Following the win of the Chicago Cup, DePaul Men’s Soccer has completed its spring season with high hopes for the fall. With a new team dynamic and back-to-back victories, the Blue Demons found themselves in a positive standing for the school year’s finale.
“We can take on anyone,” said Ethan Gordon, sophomore captain for the team, following the first victory of the cup versus Northern Illinois, which DePaul won 3-1.
The Chicago Cup is a tournament for D1 men’s soccer programs at colleges in the Chicagoland area. Winners of the cup can consider themselves the best in the city. Although the tournament is strictly an exhibition, coaches take it seriously and use it to showcase their team’s strengths.
The team advanced to the next chapter of their spring season story to face Northwestern, which – despite home-field advantage – lost to the Blue Demons 2-1.
“After (the cup), we can feel pretty confident going into the fall season,” Callum Watts, a junior center-fielder for the Blue Demons, said, foreshadowing the final win of the spring versus UIC. This was the second year in a row that the DePaul men’s team has won the Chicago Cup.
For soccer, the spring season equals a time of adjustment, transition and adaptation.
“The team’s main focus has been preparing for the fall season,” head coach Mark Plotkin said.
Behind the scenes, the Blue Demons integrated new players during the winter, filling in the holes where players have transferred or where senior players will inevitably move on from.
“We’ve been out here (training) since January,” Plotkin said. “They’re really starting to see the fruits of their labor.”

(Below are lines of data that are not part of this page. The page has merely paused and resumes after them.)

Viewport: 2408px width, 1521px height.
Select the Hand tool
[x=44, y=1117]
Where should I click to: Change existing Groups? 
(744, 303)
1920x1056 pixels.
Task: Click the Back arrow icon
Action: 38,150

Plotkin talked about the winter training season as a chance for the team to get to know each other as players before the spring season began. According to Plotkin, the team “gelled” together and came out on the other side closer than ever.
“I’ve been so proud of their growth and how tight they all are,” he said.
Plotkin said the team’s closeness on and off the field shows in each game, with more experienced players welcoming and bonding with newer players – and helping one another through hardships.
Gordon, the captain who plays center-back, described the team’s current state as “forward-looking.”
“Players in their fourth and fifth years are like family,” he said. “But we’ve built off of the new players. They’ve stepped right up to it.”
As a captain with approaching seniority on the team, the struggle and uncertainty of how new players would take to the team was at the forefront of their minds, but with the proof in their wins, Gordon seems to be proud of their accomplishments.
“I think this spring was a huge stepping point for the team as a whole,” Gordon added, after the team took home the cup. “What we’ve been doing works.”
According to Plotkin, the final game of the cup was won with a different set of players than their usual lineup. With several teammates experiencing injuries, lineups changed and allowed for newer players to get a chance on the field. Even with the new dynamic, the team still came out on top.
With a second win of the Chicago Cup in the books, the fall season for the Blue Demons is bright.
“If you were to have drawn up how we wanted this spring season to go, this is exactly how we would have planned it,” Plotkin said.